O PODER DE DESTRUIÇÃO DO homem pode ser maior e mais irreversível do que o de fenômenos aparentemente naturais, como a seca deste ano. Até o início da década de 70, o desmatamento total da Amazônia Legal era de 1%. Passados 35 anos, já atinge 17% da floresta densa — uma área equivalente à do estado de Minas Gerais e superior ao território da França. Semana passada, no entanto, o governo federal divulgou que o índice de desmatamento da Amazônia caiu pela primeira vez em sete anos. A queda, de 30% em relação aos 27.200 quilômetros quadrados destruídos entre 2003 e 2004, ainda não é animadora, já que foram derrubados 19.040 quilômetros quadrados de mata. Em outras palavras, a área desmatada não parou de crescer. Os maiores problemas começaram na década de 60, quando o governo estimulou a construção de estradas, de usinas hidrelétricas e criou incentivos fiscais para a agropecuária. Hoje, especialistas alertam que as atuais políticas de desenvolvimento provocam o aumento das queimadas e, com isso, colocaram o país na indesejável lista dos dez maiores emissores de gás carbônico do planeta. Cientistas frisam que são muitas as incertezas sobre os mecanismos que sustentam a vida da floresta. Exemplo disso é a seca recente que surpreendeu a todos. A estiagem poderia não ter tido tanto impacto se a região não estivesse tão desmatada. Ela foi um alerta sobre a fragilidade do ecossistema.

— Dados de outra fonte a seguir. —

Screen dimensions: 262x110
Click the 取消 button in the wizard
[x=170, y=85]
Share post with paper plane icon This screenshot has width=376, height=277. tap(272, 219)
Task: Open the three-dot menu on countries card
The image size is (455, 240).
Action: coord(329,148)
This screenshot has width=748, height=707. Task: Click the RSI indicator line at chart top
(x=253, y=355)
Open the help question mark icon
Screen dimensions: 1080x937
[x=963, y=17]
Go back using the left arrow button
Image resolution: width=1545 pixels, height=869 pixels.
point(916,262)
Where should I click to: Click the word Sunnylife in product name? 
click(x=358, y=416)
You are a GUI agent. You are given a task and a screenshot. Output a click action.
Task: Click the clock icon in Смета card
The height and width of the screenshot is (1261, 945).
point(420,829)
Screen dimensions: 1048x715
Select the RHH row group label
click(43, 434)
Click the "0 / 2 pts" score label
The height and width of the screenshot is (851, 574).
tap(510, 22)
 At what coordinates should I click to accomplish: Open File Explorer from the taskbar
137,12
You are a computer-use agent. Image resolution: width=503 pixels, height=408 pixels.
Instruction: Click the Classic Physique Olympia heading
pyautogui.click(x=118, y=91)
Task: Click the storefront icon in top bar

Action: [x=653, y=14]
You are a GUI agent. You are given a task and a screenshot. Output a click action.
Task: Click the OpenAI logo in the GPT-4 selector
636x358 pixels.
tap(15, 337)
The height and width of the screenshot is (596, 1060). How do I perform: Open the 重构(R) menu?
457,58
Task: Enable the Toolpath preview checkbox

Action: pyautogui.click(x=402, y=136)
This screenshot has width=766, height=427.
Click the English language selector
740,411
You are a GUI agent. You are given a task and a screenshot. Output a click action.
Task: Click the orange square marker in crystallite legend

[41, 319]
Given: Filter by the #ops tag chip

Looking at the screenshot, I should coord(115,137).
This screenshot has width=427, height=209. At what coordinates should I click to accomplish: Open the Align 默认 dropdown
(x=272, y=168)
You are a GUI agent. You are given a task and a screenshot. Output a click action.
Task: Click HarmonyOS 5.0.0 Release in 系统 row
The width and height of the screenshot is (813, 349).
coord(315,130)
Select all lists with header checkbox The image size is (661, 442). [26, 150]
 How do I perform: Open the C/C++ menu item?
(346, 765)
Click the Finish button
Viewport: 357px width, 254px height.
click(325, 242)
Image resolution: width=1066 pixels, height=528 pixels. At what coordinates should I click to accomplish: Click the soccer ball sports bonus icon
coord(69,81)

TULIO BRANDÃO viajou à Amazônia a convite do projeto Piatam.

SÃO SEIS DA TARDE NA AMAZÔNIA.
As comunidades ribeirinhas, sempre tão vivas, parecem vilas fantasmas. No silêncio que precede o problema, ouve-se apenas o zumbido dos insetos. Apesar da sufocante umidade e da temperatura acima dos 30 graus Celsius, os caboclos estão reunidos em casa, escondidos atrás de telas. Eles sabem que, às vezes, o mosquito é mais forte que o homem.
Essa é a hora de o cientista do Instituto Nacional de Pesquisas da Amazônia (Inpa) Wanderli Pedro Tadei, responsável pelo estudo de malária no Projeto Piatam, virar isca humana. Ele veste casaco pesado, calça grossa, bota alta, gorro inteiro e sai do barco de pesquisa para a comunidade, com um capturador de insetos à base de sucção.
O método de coleta é simples: se o inseto pousar na roupa, é coletado. Nos horários de pico, o número de capturados chega a 800 mosquitos no corpo de cada pesquisador em apenas uma hora. Eles reconhecem que a taxa poderia ser maior, se houvesse uma tecnologia mais eficaz de captura.
Nas comunidades pesquisadas, a maioria dos mosquitos coletados é do tipo mansonia, que pode transmitir berne, entre outras doenças. A área de estudo fica no Rio Solimões, longe dos igarapés de água escura, local preferido dos mosquitos transmissores da malária (Anopheles).
— O número de mosquitos sobe de acordo com a elevação do nível dos rios. O mansonia é tão agressivo que pode tornar o local impróprio à habitação humana. E olha que 800 por hora é apenas o teto da coleta manual, e não o número total de mosquitos possíveis atacando um homem — diz Tadei.
Quanto à malária, ele explica que ocorre com maior intensidade nos igarapés de menos sedimentos, como os do Rio Negro, onde 90% dos mosquitos coletados no período crítico, entre maio e agosto, transmitem a doença. Oswaldo Cruz chegou a chamar o rio de malarígeno”. Manaus é um foco crescente de malária, devido à proximidade com o Rio Negro e ao desmatamento na periferia.